» GOAL
Rewrite the entries from the line containing "Screen dimensions: 624x377" through the line containing "pos(21,375)", with "configurations" changed to "layers" and nothing else altered.

** START MATERIALS PROVIDED **

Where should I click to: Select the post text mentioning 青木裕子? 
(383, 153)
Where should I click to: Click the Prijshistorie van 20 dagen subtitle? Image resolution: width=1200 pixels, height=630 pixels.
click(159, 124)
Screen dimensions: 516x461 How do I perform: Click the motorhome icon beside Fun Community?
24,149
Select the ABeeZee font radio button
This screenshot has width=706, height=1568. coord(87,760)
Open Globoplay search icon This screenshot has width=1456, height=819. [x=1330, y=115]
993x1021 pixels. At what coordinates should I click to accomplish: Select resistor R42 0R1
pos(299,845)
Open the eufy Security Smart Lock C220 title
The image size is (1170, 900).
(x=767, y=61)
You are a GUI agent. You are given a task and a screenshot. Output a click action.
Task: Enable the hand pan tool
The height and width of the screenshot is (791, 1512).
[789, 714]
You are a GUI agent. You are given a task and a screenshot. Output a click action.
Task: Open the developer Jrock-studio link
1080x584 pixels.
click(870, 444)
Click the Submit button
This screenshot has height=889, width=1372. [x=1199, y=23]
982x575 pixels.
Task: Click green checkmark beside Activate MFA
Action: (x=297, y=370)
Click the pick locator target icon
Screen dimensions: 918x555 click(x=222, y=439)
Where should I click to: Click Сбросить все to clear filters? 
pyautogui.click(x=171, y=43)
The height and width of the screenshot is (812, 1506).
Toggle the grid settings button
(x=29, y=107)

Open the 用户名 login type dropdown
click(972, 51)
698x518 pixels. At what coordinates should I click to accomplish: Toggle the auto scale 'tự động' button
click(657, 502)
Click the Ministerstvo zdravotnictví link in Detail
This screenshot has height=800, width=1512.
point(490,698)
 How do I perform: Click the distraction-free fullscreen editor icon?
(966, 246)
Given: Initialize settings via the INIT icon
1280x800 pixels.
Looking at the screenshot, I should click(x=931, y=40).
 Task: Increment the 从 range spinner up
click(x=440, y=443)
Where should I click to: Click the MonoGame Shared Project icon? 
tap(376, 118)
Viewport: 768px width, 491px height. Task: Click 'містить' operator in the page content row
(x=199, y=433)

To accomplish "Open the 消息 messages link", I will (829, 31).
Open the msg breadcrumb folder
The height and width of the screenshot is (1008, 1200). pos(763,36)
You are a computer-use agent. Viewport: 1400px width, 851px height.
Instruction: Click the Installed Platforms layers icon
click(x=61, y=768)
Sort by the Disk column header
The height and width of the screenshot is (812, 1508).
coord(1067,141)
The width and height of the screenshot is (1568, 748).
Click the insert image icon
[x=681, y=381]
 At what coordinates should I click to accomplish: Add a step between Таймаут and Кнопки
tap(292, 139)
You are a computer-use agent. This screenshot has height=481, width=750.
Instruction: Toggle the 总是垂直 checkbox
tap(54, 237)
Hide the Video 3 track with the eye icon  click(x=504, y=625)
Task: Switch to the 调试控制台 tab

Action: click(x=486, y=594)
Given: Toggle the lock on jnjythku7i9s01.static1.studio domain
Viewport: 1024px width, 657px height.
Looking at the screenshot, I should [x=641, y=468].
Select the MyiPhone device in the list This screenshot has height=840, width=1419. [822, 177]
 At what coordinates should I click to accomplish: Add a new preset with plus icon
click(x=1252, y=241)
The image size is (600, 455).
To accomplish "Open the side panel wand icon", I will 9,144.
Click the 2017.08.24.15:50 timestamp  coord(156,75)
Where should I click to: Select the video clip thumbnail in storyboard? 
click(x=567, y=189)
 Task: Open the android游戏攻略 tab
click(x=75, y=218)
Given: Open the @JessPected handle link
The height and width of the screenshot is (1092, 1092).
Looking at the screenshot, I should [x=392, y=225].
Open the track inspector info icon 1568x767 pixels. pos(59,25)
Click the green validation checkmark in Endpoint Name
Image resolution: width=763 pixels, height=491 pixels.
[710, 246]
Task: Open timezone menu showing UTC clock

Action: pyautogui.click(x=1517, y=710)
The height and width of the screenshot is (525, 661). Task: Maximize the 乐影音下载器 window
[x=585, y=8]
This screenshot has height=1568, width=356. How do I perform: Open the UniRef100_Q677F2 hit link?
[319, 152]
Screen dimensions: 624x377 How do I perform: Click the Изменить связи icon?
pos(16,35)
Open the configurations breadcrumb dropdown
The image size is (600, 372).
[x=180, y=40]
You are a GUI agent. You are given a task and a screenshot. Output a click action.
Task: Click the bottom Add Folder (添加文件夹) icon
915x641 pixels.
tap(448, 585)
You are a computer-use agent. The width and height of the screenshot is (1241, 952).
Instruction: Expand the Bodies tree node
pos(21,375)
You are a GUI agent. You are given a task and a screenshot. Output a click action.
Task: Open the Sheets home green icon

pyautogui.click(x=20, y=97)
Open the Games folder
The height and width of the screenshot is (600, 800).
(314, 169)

** END MATERIALS PROVIDED **

» SOLUTION
Screen dimensions: 624x377 How do I perform: Click the Изменить связи icon?
pos(16,35)
Open the layers breadcrumb dropdown
The image size is (600, 372).
[x=180, y=40]
You are a GUI agent. You are given a task and a screenshot. Output a click action.
Task: Click the bottom Add Folder (添加文件夹) icon
915x641 pixels.
tap(448, 585)
You are a computer-use agent. The width and height of the screenshot is (1241, 952).
Instruction: Expand the Bodies tree node
pos(21,375)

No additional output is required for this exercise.